The majority of COVID-19 cases continue to be found in the province’s Lower Mainland. The Fraser Health region has recorded 1,426 case of COVID-19 while the Vancouver Coastal Health region has confirmed 940 cases since the pandemic began.

Elsewhere in the province, the Island Health region has reported 130 cases, the Interior Health region has confirmed 195 while the Northern Health region has recorded 65.

Health officials say that 2,416 people in B.C. who had tested positive for the virus have now recovered.

There remain 172 active cases of COVID-19 in the province, including 11 people in hospital for treatment, five of whom required critical care.

Meanwhile, one new outbreak has appeared in the province’s health-care system.

The outbreak occurred at the Maple Hill long-term care facility at the Langley Memorial Hospital.

There are now five outbreaks in the province’s health-care system, and five ongoing outbreaks in the community.

Provincial health officer Dr. Bonnie Henry says that the provincial government continues to “monitor and support” each outbreak.
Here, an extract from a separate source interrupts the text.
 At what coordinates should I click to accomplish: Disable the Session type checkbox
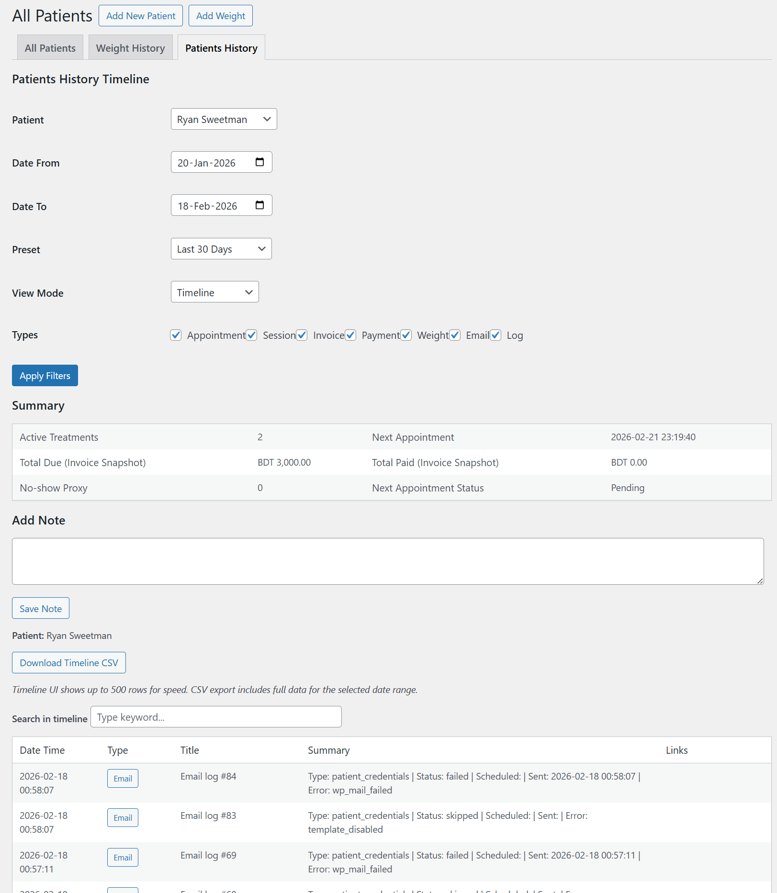[251, 335]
As B.C. continues to roll out its restart plan, Henry stressed that British Columbians should remain vigilant – even if many communities have been largely successful in curbing the spread of the virus.
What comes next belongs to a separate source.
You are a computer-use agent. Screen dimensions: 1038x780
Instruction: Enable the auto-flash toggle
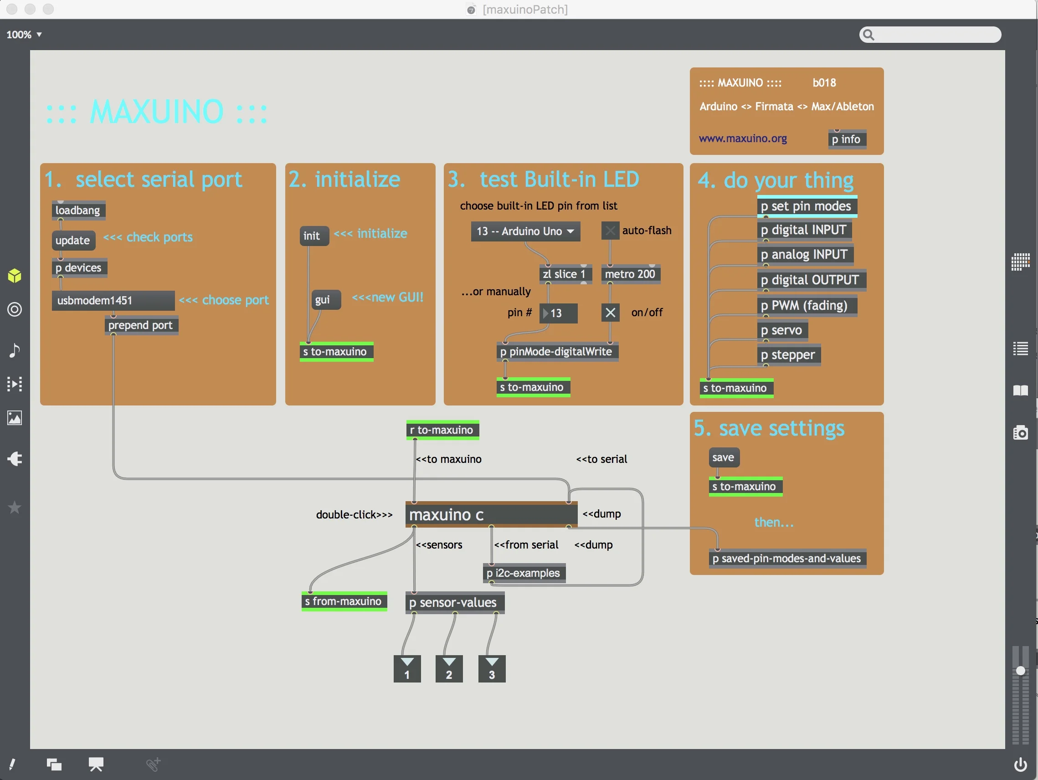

“Our goal in B.C. is to keep cases low and to slow the growth,” she said.

The health officer said that restrictions on large gatherings will not be lifted any time soon. However, the province is looking at safe ways to reopen some industries, like spas, resorts and sports.

“We’re slowly turning up the dimmer switch as we learn to adapt to each [reopening] phase that we’re going through,” said Henry.
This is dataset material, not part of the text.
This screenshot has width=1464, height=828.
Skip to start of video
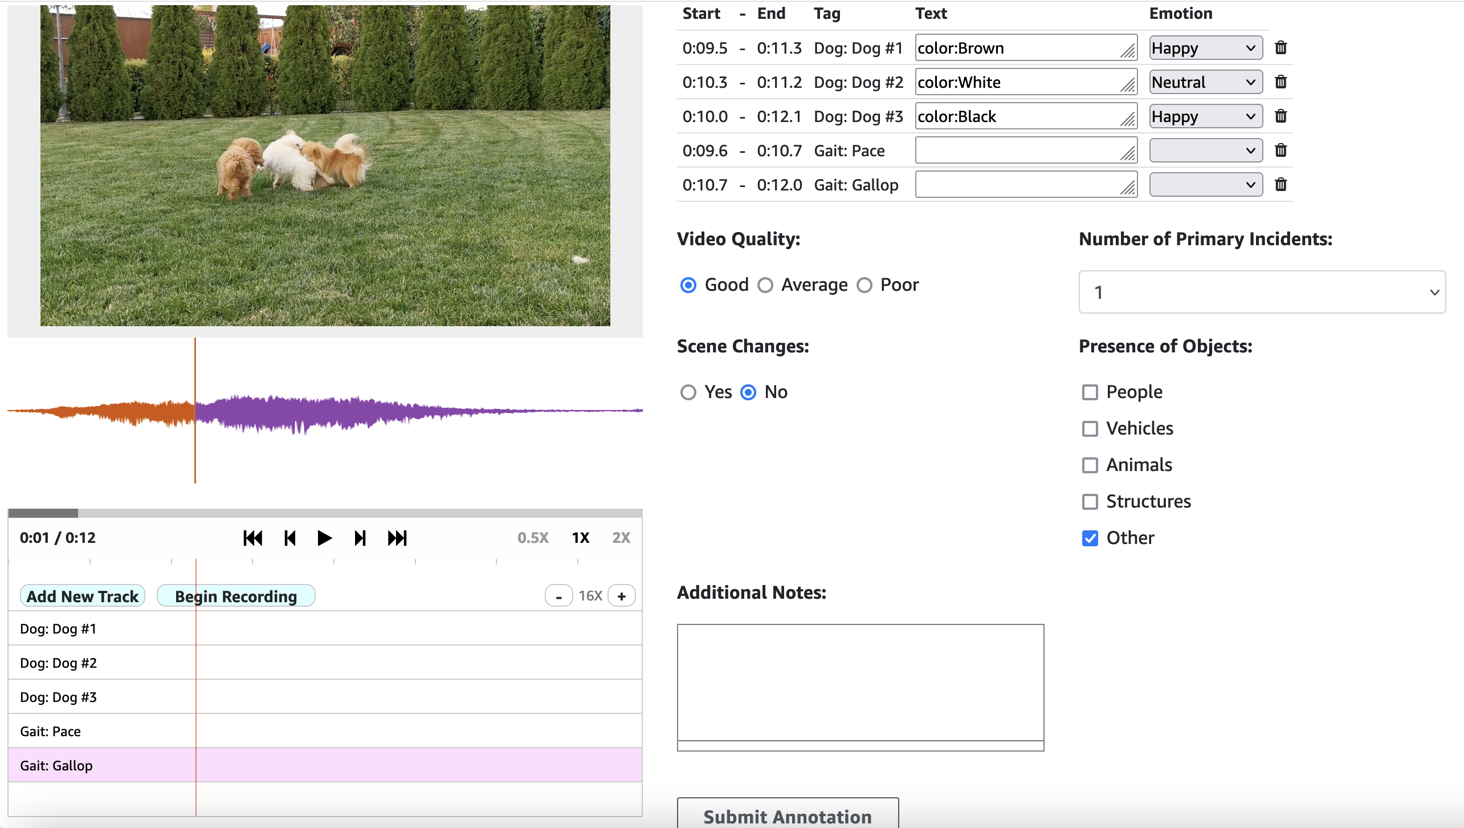click(x=252, y=538)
She stressed that personal methods of protection, like physical distancing, regular hand washing and staying home if feeling unwell, are the best ways to protect against the virus.

“We will see some transmission in our communities but if we keep doing what we’re doing we can return to some of our activities,” she said.

Meanwhile, B.C.’s health minister said the health-care system is beginning to return to service levels it had seen prior to the COVID-19 pandemic.

Dix said that people across the province are returning to the health-care system in “significant numbers” for issues that may not be coronavirus-related.

Dix encouraged people to attend emergency rooms or make arrangements with health-care providers if they feel like they need medical assistance.

The health minister added that B.C. is continuing to replenish its personnel protective equipment (PPE) for the health-care system amid the pandemic for both “current and anticipated needs.”

Between the end of March and June 8, B.C. had secured 5.5 million N95 or equivalent respirators, over nine million surgical masks, more than two million pieces of eye protection and more than 40 million gloves for health-care staff.

Dix says that the province is continuing to secure and store PPE should another health emergency appear, or if global supply chains “freeze up” again.

“We know PPE is the first line of defence for health-care workers and their patients,” he said.

“We need to stock up. We need to look for opportunities for made-in-B.C. PPE,” he added.

Dix said B.C. is creating a new PPE testing laboratory to make sure that equipment meets or exceeds health-care standards.